Dataset records ->
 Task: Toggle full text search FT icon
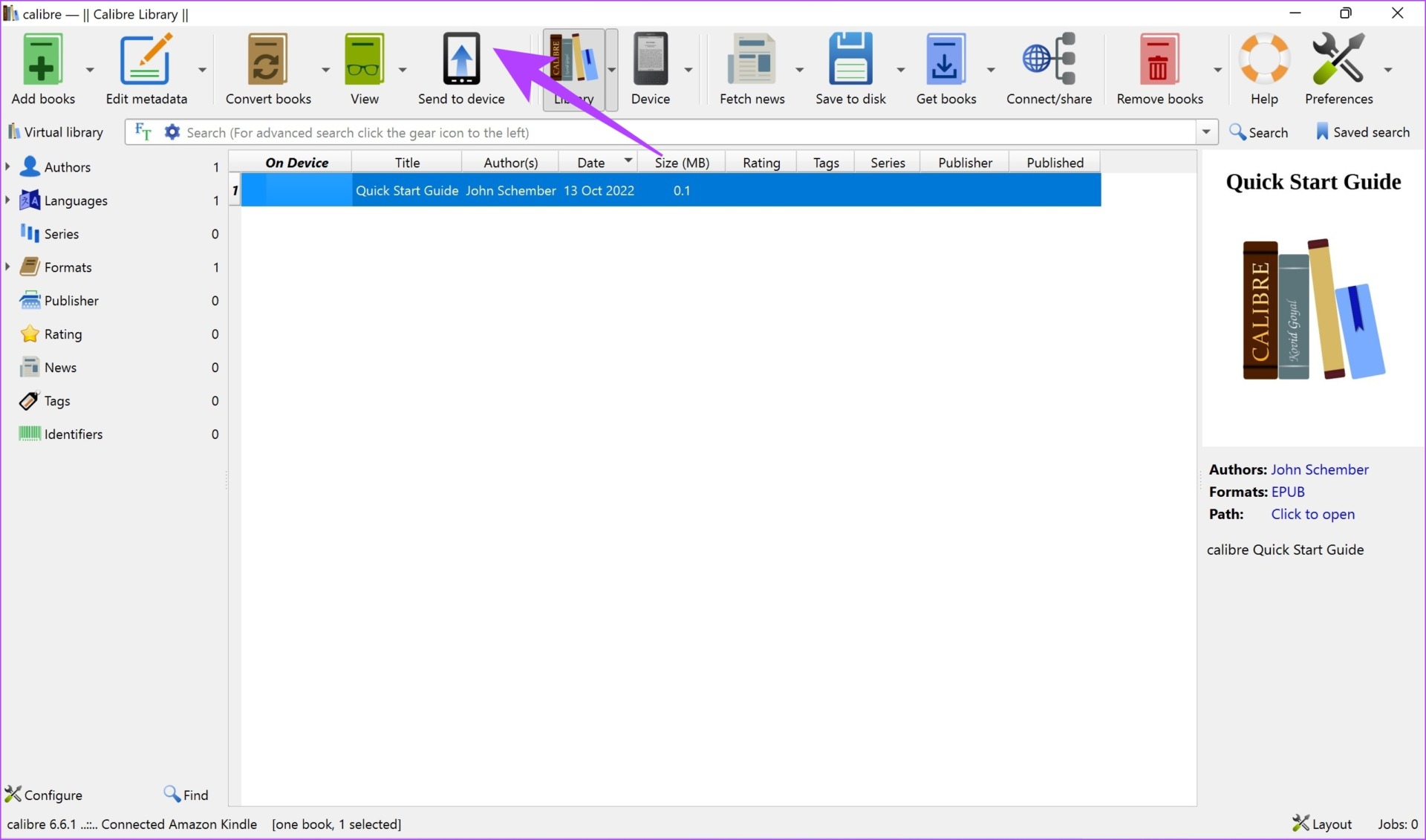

---

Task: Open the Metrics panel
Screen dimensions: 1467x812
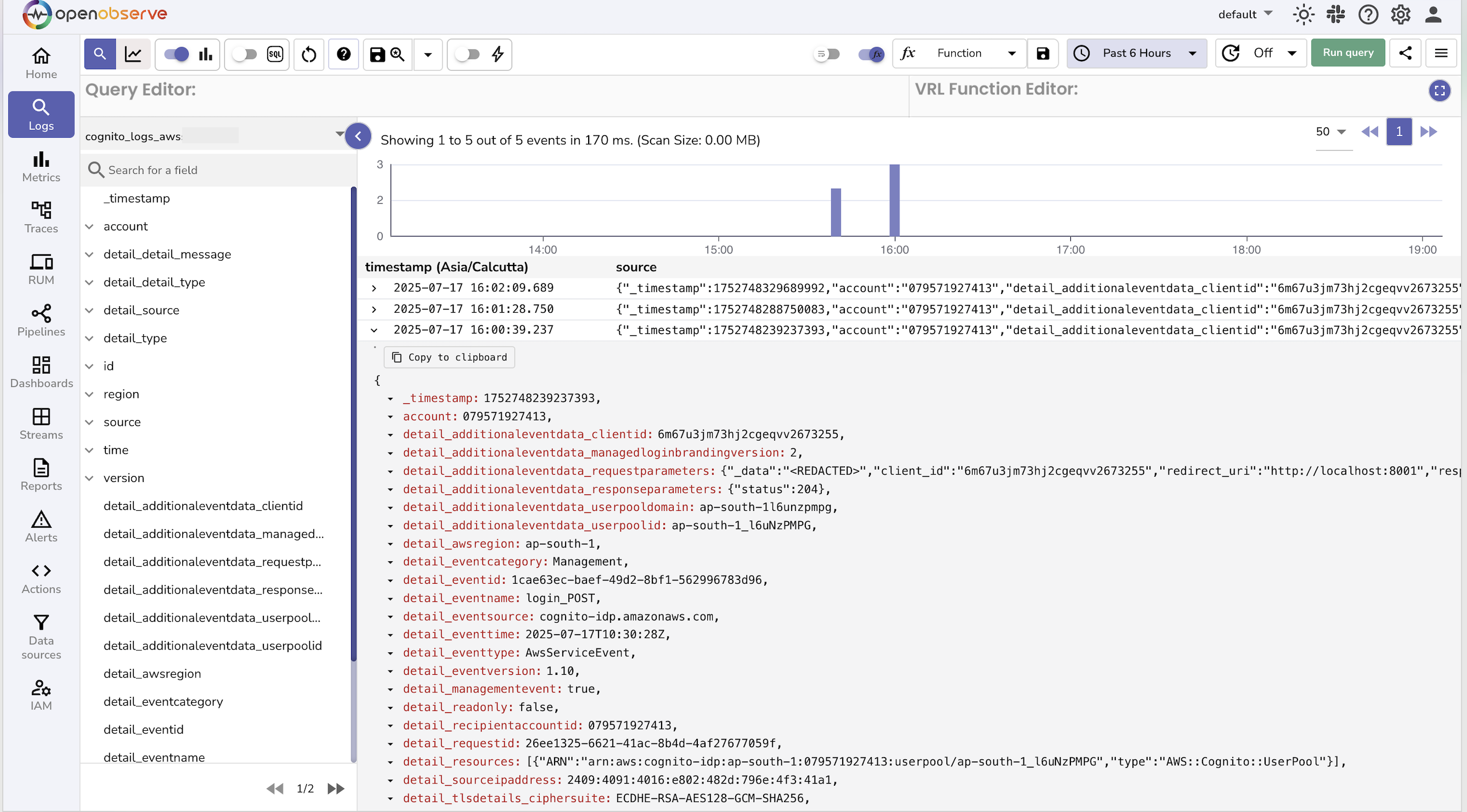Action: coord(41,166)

...

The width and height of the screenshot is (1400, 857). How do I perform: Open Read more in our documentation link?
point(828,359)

Aim of the exercise -> From the data above, state how many lines contain the string "Task", offering no other words.

Solution to the problem -> 2